Millennials everywhere are beginning to start saving money for retirement. You may think that retirement is too far away, that you can save starting next year, or start saving when you have a better job. However, millennials are in the best position right now to make sure that their retirement is the most profitable. If you start saving now, the compound interest that you will gain will be incredibly helpful. Here are some things that you as a millennial can keep in mind for retirement.

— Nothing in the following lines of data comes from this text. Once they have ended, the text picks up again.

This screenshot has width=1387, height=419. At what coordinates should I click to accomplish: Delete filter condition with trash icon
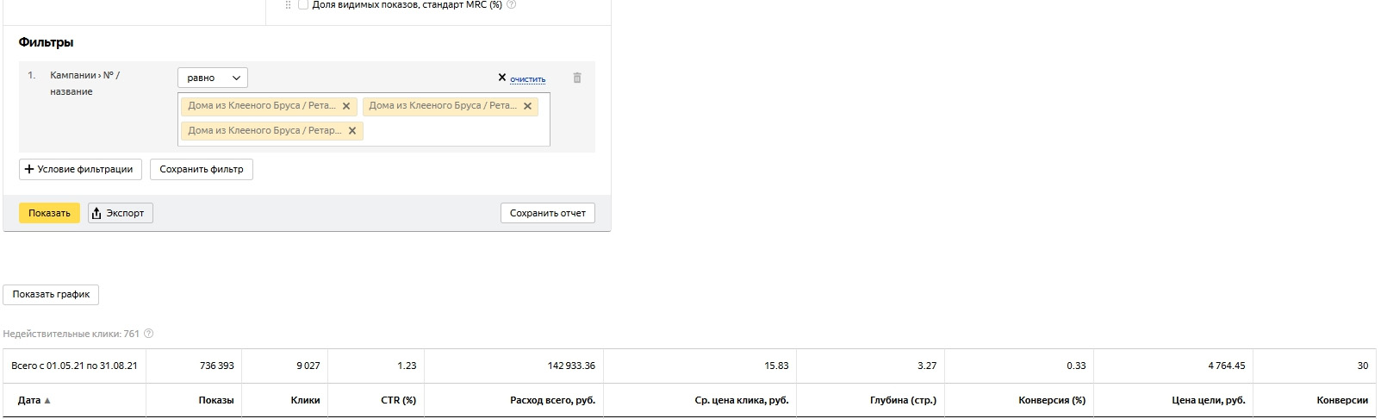[577, 78]

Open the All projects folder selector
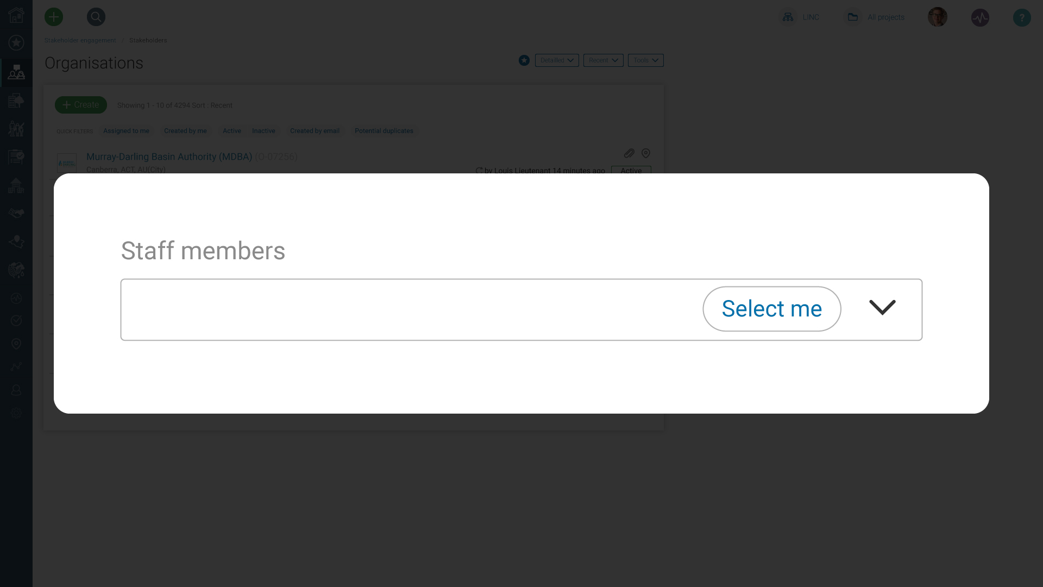pyautogui.click(x=876, y=17)
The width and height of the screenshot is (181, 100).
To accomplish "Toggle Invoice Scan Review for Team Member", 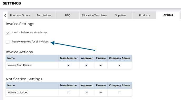I will point(69,65).
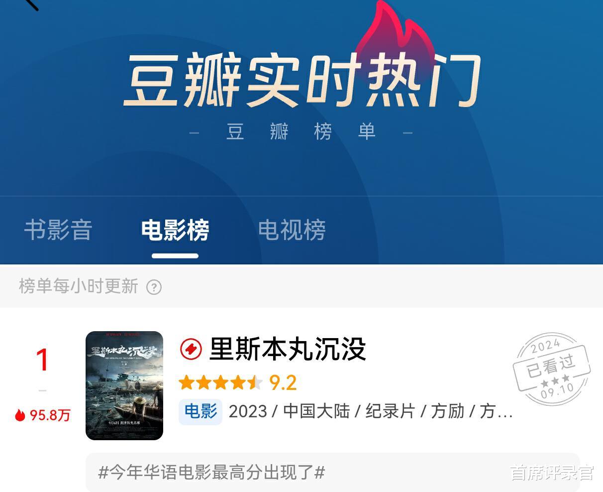Tap the back arrow at top left
Screen dimensions: 603x492
click(31, 4)
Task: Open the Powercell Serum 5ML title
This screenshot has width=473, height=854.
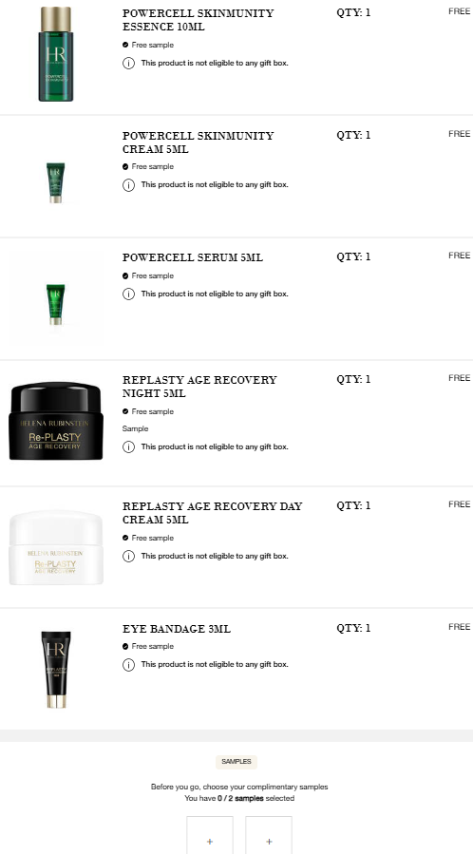Action: (x=193, y=257)
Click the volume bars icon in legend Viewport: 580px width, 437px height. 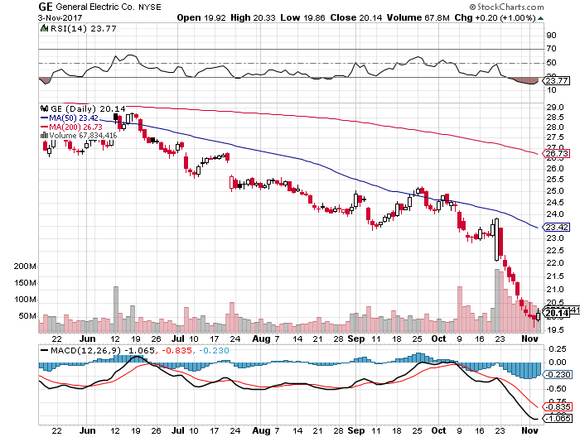coord(45,135)
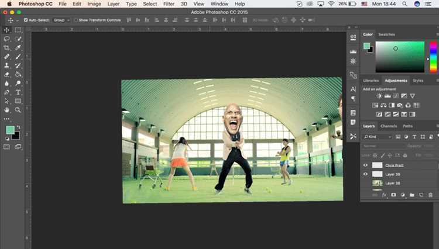Switch to the Swatches tab
Image resolution: width=439 pixels, height=249 pixels.
coord(387,34)
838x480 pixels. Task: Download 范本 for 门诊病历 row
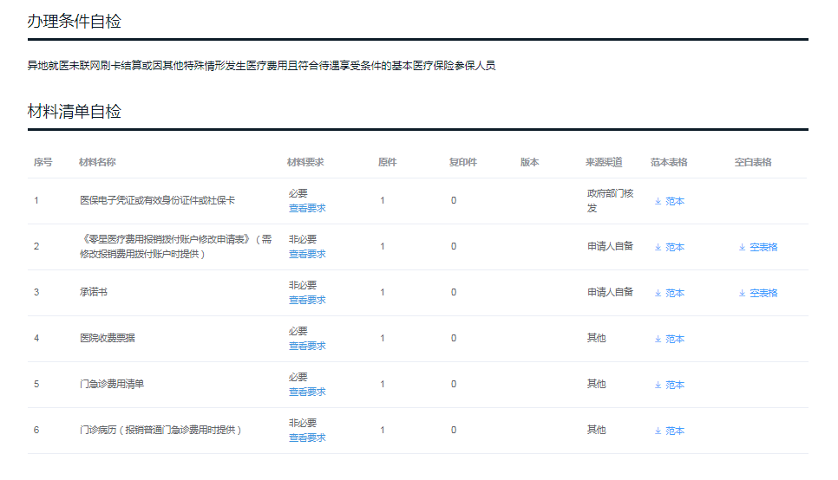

Max out your employer’s 401(k) match plan
If you currently have a job that offers a 401(k) plan, be sure to check it out. Most employers will match at the very least some of the contributions that you have made. In layman’s terms, this means that if you’ve made some contributions to your retirement plan, your employer will match it. The best thing that you can do is to check with your employer’s HR department to see what, if any, your company may offer. In general, your employer will match up to a certain amount, so you’re going to want to make sure you’re contributing at least that much during the year.
Consider opening a Roth account
When looking at accounts to open, you may know about traditional 401(k)s and IRAs that allow you to contribute money to your retirement fund tax-free. Generally, the money for your 401(k) comes out of your paycheck before taxes, and with the IRA, you can deduct the contributions that you make. Unfortunately, you will have to deduct taxes to pay for the expenses that you rack up when taking the money out.
However, there is a way around this. A Roth IRA works in the opposite direction. When you put money into the account, you pay taxes. Assuming you meet the necessary qualifications, when you withdraw the money, you don’t have to pay taxes. Roth accounts are an ideal account for people who are just starting out in their career, as they’re most likely earning less money now than they may be when it’s time to withdraw the money. Get taxed now, and you don’t have to worry about it later.
Have some non-retirement savings
The thing to remember is that life is going to happen, whether you like it or not. Your car may break down, you may need a procedure, or you may have a family emergency. Unfortunately, these things aren’t free. You’re going to need money to pay for them. The last thing that you want to do is to have to take money that you were setting aside for retirement to pay for those emergencies. Keep your funds safe by setting aside money for emergencies that aren’t in your retirement account.